== Supplied data ==
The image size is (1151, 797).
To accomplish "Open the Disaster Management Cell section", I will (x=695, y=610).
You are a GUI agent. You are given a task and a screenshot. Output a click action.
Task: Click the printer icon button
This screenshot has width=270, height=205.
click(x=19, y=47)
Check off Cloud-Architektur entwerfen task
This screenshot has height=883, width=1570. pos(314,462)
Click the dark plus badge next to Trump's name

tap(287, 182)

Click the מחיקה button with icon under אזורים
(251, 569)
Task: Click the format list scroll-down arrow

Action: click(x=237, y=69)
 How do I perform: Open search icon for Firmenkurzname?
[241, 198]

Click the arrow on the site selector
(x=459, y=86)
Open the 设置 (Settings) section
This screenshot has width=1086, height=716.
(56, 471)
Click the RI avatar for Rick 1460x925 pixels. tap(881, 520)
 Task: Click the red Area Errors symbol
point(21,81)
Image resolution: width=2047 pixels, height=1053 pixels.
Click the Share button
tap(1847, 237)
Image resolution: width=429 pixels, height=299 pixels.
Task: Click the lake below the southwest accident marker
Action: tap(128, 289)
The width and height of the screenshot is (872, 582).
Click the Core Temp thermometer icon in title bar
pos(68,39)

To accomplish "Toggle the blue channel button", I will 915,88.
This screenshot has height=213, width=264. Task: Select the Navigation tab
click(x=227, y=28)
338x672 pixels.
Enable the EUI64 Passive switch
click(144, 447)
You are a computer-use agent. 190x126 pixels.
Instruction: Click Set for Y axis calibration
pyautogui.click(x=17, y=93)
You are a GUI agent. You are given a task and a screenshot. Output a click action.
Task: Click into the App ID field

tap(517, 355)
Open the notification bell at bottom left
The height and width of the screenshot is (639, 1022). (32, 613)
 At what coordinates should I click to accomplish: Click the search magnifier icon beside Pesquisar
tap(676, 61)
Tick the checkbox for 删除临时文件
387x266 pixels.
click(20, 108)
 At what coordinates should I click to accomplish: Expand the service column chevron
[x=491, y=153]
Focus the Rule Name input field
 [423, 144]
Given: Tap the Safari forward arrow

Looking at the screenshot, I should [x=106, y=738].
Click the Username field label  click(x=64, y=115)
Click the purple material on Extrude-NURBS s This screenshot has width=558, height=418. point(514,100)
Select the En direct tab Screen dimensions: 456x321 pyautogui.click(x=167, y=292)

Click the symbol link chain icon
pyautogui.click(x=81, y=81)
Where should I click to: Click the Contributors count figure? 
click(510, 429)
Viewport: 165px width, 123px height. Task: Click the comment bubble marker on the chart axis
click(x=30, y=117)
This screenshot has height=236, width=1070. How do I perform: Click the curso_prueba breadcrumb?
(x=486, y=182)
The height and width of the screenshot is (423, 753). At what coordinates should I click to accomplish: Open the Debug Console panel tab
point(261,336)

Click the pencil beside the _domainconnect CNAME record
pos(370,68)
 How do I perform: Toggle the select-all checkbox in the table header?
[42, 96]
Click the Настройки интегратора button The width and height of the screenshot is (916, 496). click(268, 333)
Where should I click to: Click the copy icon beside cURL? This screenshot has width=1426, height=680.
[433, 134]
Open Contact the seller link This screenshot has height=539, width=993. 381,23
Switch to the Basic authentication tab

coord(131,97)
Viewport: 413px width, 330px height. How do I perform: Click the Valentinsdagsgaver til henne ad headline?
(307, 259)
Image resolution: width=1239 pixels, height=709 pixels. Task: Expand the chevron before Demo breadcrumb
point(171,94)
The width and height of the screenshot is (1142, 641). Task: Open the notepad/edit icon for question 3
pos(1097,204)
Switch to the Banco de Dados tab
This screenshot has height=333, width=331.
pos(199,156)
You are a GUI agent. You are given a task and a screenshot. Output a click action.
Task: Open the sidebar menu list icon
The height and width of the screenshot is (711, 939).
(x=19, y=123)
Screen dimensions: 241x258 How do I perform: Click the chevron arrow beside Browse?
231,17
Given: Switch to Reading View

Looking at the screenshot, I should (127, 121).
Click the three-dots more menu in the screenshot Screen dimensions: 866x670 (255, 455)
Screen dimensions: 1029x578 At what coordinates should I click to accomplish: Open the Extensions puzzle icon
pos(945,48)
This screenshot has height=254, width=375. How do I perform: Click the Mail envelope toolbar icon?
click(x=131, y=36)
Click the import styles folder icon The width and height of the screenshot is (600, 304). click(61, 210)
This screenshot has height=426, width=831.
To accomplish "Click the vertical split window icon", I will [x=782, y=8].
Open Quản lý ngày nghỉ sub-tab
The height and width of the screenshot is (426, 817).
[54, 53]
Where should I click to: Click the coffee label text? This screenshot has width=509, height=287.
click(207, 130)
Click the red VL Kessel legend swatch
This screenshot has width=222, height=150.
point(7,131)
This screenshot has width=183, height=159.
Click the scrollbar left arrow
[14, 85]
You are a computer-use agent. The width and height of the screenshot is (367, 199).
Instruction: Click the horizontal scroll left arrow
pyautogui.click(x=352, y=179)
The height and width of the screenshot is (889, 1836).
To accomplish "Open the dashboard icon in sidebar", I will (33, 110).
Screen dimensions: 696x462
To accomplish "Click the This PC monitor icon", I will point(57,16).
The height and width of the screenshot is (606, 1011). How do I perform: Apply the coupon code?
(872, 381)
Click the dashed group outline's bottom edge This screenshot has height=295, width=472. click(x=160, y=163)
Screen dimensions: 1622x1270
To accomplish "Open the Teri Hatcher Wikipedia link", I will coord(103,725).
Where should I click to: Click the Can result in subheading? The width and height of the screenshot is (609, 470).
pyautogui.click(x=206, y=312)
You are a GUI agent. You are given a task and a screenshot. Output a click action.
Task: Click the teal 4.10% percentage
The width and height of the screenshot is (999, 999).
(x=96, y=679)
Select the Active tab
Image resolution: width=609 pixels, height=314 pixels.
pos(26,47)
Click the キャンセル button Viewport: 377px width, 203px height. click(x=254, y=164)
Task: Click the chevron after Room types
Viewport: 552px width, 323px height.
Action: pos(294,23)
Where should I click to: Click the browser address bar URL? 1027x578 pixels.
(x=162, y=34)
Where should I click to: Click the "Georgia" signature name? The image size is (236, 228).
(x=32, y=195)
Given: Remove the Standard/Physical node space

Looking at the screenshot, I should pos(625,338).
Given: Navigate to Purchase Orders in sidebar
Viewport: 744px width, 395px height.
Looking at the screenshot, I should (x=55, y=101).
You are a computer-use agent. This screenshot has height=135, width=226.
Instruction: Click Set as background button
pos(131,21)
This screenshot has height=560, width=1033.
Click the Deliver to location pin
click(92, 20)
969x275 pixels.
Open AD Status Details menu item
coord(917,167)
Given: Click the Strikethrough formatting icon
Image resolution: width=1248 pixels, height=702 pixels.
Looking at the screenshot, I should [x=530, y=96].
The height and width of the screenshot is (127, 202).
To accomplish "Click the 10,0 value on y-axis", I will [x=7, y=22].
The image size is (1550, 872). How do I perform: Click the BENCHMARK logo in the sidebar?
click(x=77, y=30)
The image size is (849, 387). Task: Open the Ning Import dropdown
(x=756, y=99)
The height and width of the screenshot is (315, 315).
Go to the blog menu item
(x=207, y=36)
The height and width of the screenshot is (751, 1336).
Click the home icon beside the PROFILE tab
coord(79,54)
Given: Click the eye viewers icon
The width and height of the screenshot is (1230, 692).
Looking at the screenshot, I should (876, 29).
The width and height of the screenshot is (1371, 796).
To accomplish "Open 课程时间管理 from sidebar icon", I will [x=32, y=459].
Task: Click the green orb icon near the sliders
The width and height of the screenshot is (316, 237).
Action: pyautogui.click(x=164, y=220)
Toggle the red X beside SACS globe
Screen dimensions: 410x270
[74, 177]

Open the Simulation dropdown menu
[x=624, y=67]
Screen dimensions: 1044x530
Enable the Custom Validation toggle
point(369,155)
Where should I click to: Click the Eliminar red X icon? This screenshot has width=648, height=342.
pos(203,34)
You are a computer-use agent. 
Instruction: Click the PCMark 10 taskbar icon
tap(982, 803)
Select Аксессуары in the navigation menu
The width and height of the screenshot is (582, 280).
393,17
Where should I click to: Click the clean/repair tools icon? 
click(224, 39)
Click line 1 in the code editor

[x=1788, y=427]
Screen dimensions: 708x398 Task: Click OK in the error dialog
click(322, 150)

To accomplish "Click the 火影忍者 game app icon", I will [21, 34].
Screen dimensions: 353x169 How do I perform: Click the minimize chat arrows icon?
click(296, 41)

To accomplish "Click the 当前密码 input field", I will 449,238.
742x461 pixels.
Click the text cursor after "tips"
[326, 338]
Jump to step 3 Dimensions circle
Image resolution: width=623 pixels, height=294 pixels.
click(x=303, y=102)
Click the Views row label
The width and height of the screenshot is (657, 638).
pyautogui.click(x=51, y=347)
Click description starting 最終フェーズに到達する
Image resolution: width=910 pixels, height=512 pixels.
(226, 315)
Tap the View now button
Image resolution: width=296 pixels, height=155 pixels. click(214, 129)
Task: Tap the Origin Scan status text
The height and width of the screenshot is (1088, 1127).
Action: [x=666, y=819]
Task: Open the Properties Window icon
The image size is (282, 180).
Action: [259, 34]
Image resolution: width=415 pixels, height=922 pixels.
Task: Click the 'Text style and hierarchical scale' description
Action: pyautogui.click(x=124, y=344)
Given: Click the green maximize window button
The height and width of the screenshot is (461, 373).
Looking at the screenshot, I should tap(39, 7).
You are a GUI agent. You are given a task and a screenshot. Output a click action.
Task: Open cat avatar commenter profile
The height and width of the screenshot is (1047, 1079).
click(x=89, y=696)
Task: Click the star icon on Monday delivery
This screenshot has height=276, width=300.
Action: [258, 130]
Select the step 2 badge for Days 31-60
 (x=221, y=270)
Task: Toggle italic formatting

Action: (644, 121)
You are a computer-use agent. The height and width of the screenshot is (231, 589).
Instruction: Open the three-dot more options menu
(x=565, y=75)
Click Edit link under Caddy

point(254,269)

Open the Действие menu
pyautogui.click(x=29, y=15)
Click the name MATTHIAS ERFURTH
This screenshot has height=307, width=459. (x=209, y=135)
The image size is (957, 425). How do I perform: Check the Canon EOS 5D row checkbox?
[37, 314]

== Problem to solve ==
How many lines in the records above contain the string "formatting"? Matching is case-sensitive, and the reply should be only the number.

== Final answer ==
2